Abstract
Greenhouse microclimate forecasting is critical for monitoring crop growth and resource efficiency in controlled environment agriculture. However, the accuracy and reliability of greenhouse microclimate forecasting face significant challenges due to complex spatiotemporal interactions between environmental parameters and their nonlinear dependencies across multiple temporal and spatial scales. To address these challenges and enable robust method development, this thesis recorded diverse microclimate data from three greenhouses, which provided multi-regional, multi-seasonal, multi-temporal resolution and spatial granularity datasets. Supported by these datasets, this thesis developed three forecasting methods and frameworks that integrate deep learning with multi-scale temporal convolutions, physics-informed constraints, and spatiotemporal modelling techniques to improve accuracy and interpretability of greenhouse microclimate forecasting. These frameworks progressively advance from single-parameter temperature forecasting to multi-task learning (simultaneous forecasting of temperature, humidity and light intensity), from purely data-driven to physics-informed approaches, and from single-point forecasting to three-dimensional spatiotemporal modelling.

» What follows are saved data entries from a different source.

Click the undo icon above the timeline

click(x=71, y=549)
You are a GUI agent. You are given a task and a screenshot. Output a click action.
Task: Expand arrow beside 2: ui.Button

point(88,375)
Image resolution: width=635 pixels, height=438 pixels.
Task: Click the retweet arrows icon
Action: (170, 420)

First, the Adaptive Time Pattern Network (ATPNet) was designed to address the complex temporal pattern challenges in indoor temperature forecasting by incorporating multi-scale dilated convolutions (MD.Conv) and attention mechanisms to capture temporal dependencies across different forecasting horizons. Compared to baseline methods, the Root Relative Squared Error (RRSE) was reduced by 11.87%, 3.26%, and 10.97% for 6-hour, 12-hour, and 24-hour temperature forecasting horizons, respectively, which demonstrated significant improvements in multi-step forecasting accuracy. Second, the Physics-Informed Gated Recurrent Unit Network (PIGRU) was proposed to enhance forecasting interpretability. This model innovatively integrated greenhouse energy balance principles into recurrent neural architectures, achieving improved average temperature prediction accuracy with RMSE reductions of 5.68%, 2.22%, and 5.56%, and demonstrated successful extrapolation in cross-scenario forecasting. Finally, considering the physical coupling between temperature, humidity, and light intensity, the
Multi-task Spatial-Temporal Mamba (MST-Mamba) framework was proposed to investigate the heterogeneous distribution of greenhouse microclimate through selective state space modules, employed soft parameter sharing and spatiotemporal fusion mechanisms to capture dynamic variations across different spatial and temporal scales, achieved superior forecasting accuracy and spatial prediction precision.
This thesis demonstrates significant potential for optimising microclimate control, enhancing prediction reliability across different greenhouse systems, and improving crop uniformity and management effectiveness.